* WHAT IS EXPECTED
In the post on late-romantic organ mixtures, between which years was the Willis III organ of Birmingham Cathedral built?

* EXTRACT

I won't answer in the place of more qualified people than me by far; I personally would choose to go back to the 17-19-22 scheme, which seems to have occured regularly in english romantic organs. But of course you must know what you want. This is by no means a "Bach mixture", but rather a binder between flue and reed stops. So nothing for a 8-4-2-mixture registration in a polyphonic piece.

 

As for the breaks, I found -in Belgium at least- so many different possibilities (from no break to three breaks, at different places) that I think only an organ-builder knowing Hunter organs from the very same period could answer.

 

Back to a more general discussion about the matter of late-romantic mixtures, I just found something that may be interesting in Emile Rupp's book, "Die Entwicklungsgeschichte der Orgelbaukunst". This book dates 1929. Rupp was, with his friend the well-known Albert Schweizer, the founder of the "Alsacian organ reform", which was to give rise to the neo-classic organ. Among numerous dispositions, he gives the Willis III's organ of the Birmingham Cathedral, as built between 1913 and 1917. Here follows the mixture's disposition (no mention, but I believe it should be at C):

 

Choir organ

 

(With: Contra-Dulciana 16, Dulciana 8, Dulcet 4 and Dulciana 2)

* ENTRIES SHOWN

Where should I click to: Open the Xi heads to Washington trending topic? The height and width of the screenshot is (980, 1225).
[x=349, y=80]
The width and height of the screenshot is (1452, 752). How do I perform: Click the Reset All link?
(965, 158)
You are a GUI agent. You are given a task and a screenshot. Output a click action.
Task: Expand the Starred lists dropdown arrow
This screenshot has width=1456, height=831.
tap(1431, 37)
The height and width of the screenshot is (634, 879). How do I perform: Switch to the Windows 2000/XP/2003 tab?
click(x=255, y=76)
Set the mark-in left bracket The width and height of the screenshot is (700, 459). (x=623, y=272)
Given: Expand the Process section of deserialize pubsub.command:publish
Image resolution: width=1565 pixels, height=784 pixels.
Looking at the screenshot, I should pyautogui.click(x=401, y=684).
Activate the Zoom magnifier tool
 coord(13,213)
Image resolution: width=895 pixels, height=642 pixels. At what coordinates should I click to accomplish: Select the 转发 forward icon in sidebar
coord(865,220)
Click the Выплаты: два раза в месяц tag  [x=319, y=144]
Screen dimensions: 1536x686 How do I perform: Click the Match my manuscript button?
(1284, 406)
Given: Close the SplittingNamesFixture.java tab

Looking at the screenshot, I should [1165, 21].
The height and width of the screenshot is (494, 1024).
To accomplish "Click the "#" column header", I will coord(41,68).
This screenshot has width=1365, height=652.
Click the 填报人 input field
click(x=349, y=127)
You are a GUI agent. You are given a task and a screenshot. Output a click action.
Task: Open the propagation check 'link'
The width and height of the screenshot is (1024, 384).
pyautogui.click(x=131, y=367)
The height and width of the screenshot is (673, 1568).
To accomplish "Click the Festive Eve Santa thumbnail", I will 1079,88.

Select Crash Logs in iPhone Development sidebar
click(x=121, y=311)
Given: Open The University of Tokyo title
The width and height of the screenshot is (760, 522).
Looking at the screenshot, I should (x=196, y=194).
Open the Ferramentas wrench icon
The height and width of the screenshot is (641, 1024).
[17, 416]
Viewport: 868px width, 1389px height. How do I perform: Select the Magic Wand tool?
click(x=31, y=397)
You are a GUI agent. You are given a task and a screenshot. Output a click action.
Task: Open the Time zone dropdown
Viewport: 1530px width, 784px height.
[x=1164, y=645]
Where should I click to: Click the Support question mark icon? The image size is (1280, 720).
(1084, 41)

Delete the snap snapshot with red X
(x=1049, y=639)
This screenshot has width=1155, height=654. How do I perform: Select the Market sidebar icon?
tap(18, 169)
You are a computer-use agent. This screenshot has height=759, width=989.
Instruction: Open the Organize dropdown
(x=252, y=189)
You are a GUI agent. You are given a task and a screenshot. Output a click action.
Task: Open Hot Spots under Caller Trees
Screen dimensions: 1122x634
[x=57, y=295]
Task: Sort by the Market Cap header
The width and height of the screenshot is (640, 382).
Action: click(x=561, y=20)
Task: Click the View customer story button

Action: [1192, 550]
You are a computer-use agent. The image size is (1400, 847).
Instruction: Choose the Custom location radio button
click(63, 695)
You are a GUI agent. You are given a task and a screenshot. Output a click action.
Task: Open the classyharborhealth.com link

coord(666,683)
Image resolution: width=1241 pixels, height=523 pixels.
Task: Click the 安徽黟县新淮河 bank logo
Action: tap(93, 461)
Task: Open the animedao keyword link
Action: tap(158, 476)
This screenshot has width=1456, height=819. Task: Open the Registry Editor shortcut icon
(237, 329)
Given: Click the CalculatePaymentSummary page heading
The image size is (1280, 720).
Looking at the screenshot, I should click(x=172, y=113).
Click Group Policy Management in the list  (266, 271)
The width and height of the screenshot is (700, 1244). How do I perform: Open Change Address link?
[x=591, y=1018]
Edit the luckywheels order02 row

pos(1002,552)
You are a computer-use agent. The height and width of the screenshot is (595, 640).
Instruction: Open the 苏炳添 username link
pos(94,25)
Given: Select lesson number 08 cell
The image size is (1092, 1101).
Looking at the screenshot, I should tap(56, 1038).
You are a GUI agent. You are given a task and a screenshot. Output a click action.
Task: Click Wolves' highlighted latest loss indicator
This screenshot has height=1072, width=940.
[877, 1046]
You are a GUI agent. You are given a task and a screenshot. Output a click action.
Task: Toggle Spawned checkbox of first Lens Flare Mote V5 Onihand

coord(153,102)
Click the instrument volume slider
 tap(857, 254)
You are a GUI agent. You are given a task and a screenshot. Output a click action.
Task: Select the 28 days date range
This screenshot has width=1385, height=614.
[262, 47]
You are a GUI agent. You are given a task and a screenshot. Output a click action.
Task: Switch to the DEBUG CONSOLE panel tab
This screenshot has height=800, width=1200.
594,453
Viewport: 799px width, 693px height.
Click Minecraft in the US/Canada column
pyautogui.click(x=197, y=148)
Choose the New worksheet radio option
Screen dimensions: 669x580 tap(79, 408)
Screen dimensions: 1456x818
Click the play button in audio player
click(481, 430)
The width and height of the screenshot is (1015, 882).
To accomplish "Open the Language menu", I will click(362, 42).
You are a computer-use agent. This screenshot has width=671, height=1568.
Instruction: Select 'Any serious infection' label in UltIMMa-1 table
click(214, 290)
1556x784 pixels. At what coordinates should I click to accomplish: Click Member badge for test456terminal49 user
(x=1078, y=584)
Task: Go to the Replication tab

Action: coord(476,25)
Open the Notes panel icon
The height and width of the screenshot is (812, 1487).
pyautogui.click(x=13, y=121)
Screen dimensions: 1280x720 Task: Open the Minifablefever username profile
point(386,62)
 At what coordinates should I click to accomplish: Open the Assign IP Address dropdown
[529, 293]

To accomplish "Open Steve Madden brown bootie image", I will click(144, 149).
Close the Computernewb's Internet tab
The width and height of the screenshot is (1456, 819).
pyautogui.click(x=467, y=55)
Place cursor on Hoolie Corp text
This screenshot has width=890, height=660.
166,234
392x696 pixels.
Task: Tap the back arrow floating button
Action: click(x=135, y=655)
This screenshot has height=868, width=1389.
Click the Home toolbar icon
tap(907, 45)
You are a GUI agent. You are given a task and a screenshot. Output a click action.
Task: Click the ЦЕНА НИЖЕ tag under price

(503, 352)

* RESULT FOR THIS TASK
Between 1913 and 1917.